Grenzüberschreitende Polizeikontrolle an der Europabrücke
37-jähriger Algerier mit Haftbefehl bei Grenzübertritt entdeckt – Zahlung verhinderte Haftstrafe

Gestern Nachmittag kam es an der Kehler Europabrücke zu einem Vorfall, der die Bedeutung grenzüberschreitender Polizeiarbeit unterstreicht. Bundespolizisten kontrollierten einen Fernreisebus, der aus Frankreich nach Deutschland eingereist war. Dabei geriet ein 37-jähriger algerischer Staatsangehöriger in den Fokus der Beamten.
Kontrolle an der Europabrücke
Die Kehler Europabrücke ist ein wichtiger Übergang zwischen Deutschland und Frankreich und wird regelmäßig von verschiedenen Sicherheitsbehörden überwacht. Bei einer routinemäßigen Kontrolle entdeckten die Bundespolizisten im Bus einen Mann, gegen den ein Haftbefehl vorlag.

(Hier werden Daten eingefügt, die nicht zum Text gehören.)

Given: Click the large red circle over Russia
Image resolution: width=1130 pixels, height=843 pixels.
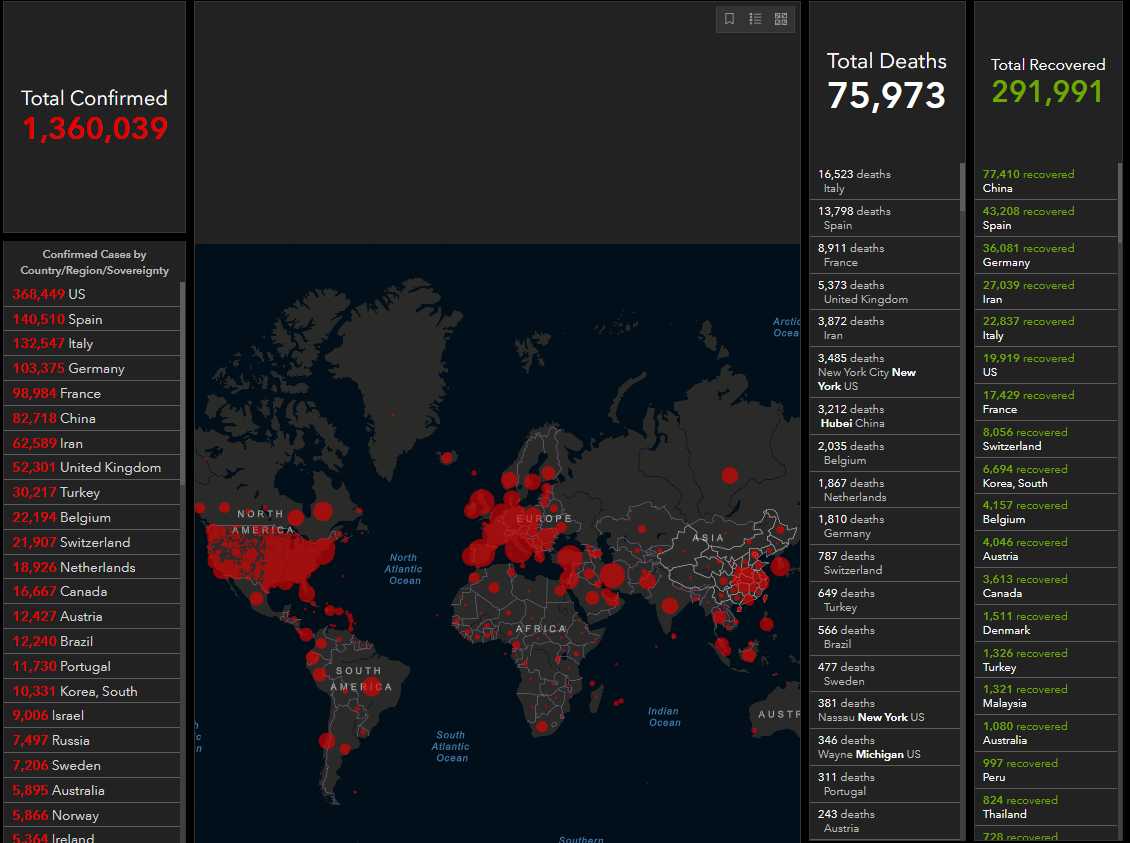Looking at the screenshot, I should pyautogui.click(x=730, y=475).
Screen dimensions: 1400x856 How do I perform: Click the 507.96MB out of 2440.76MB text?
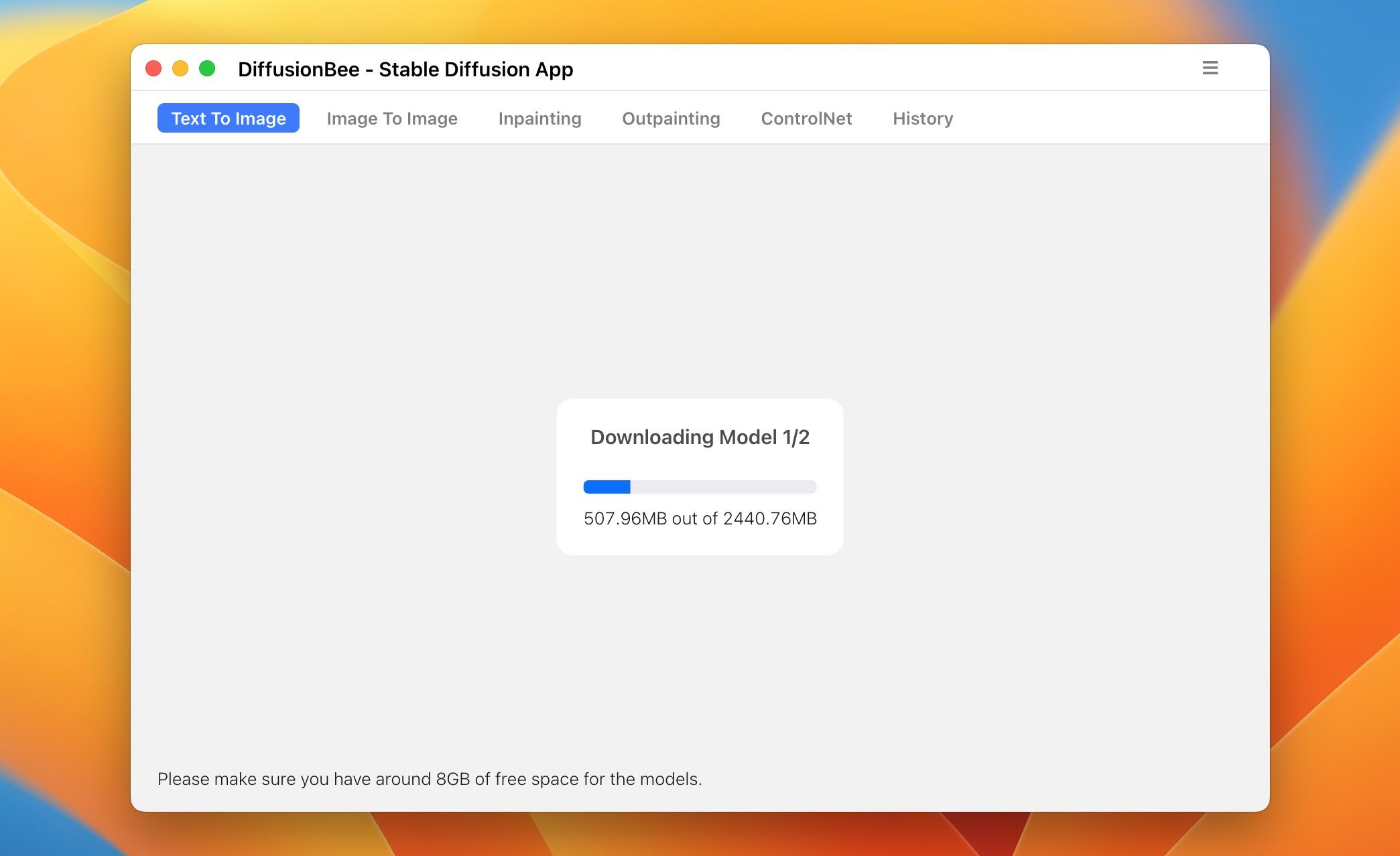[x=700, y=518]
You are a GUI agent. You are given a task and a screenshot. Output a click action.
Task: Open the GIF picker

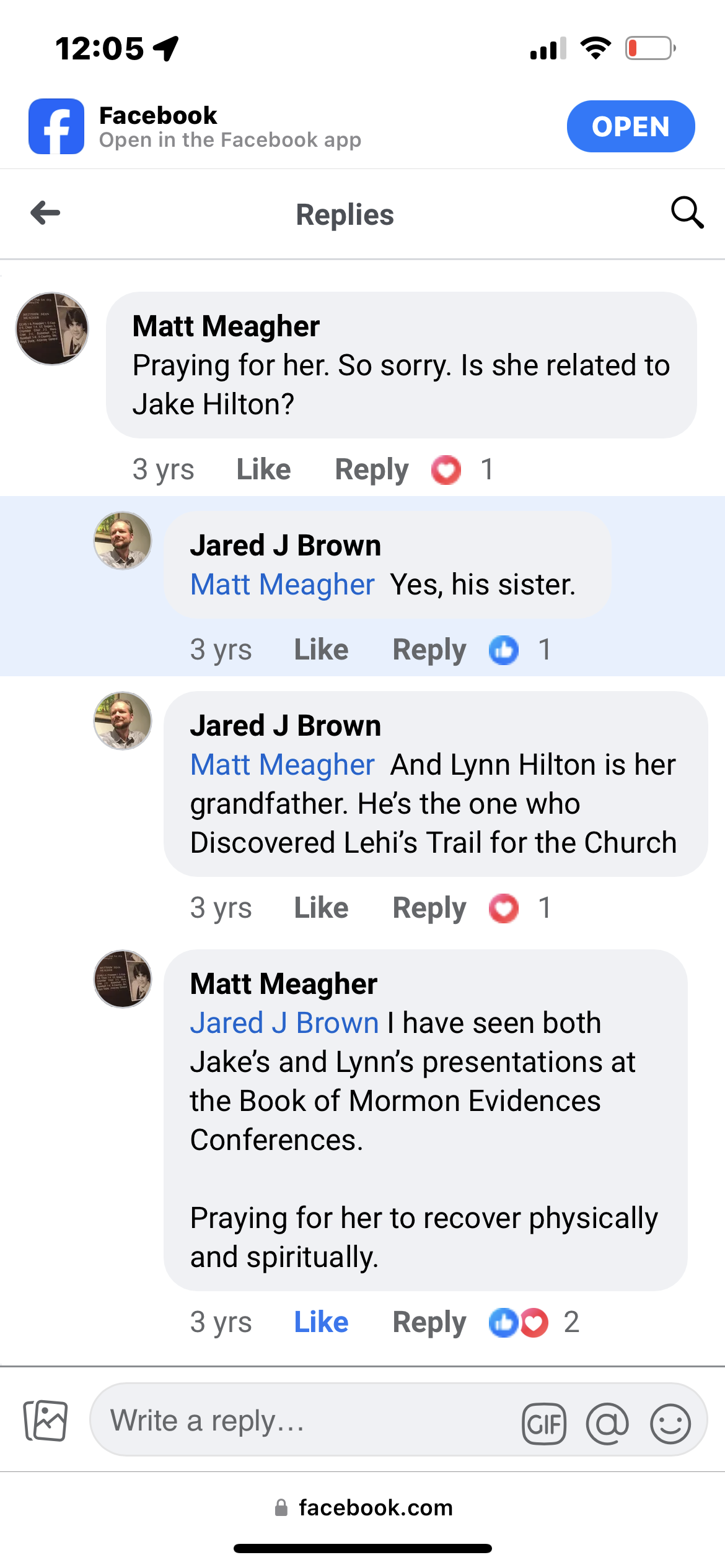pyautogui.click(x=543, y=1423)
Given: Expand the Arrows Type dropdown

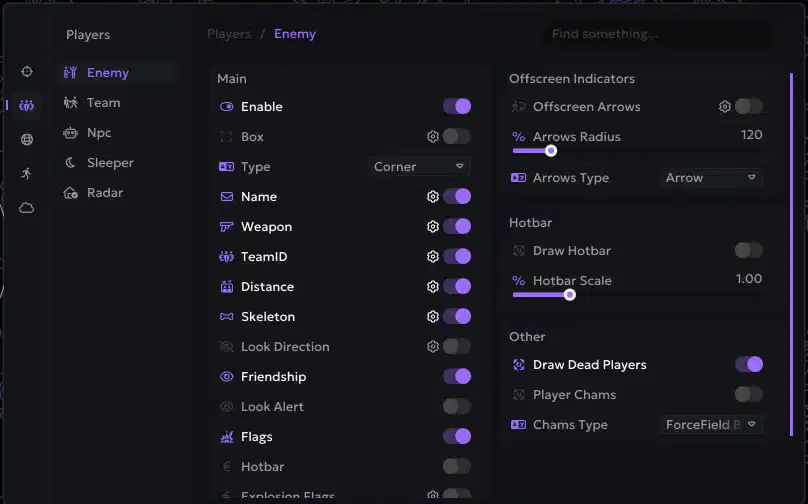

Der Hintergrund: Der 37-Jährige hatte gegen das Aufenthaltsgesetz verstoßen und war deshalb zur Fahndung ausgeschrieben. Das deutsche Aufenthaltsgesetz regelt die Bedingungen, unter denen ausländische Staatsangehörige sich in Deutschland aufhalten dürfen.
Haftstrafe durch Geldzahlung abgewendet
Dem Festgenommenen drohte eine 60-tägige Haftstrafe. Durch die sofortige Bezahlung der geforderten Geldstrafe konnte er jedoch eine Inhaftierung vermeiden. Solche Möglichkeiten sieht das Strafvollzugssystem bei bestimmten Delikten vor, sodass Geldzahlungen haftbefreiend wirken können.
Bedeutung der Kontrollen an Grenzübergängen
Regelmäßige Kontrollen an neuralgischen Punkten wie der Europabrücke dienen dazu, die Einhaltung geltender Gesetze zu sichern und Verstöße konsequent zu verfolgen. Sie sind ein wichtiger Bestandteil der Sicherheitsarchitektur an Europas offenen Grenzen.
Die Bundespolizeiinspektion Offenburg führte die Kontrolle durch. Solche Maßnahmen liefern nicht nur präventive Effekte, sondern tragen auch dazu bei, das Vertrauen der Bevölkerung in die Arbeit der Sicherheitsbehörden zu stärken.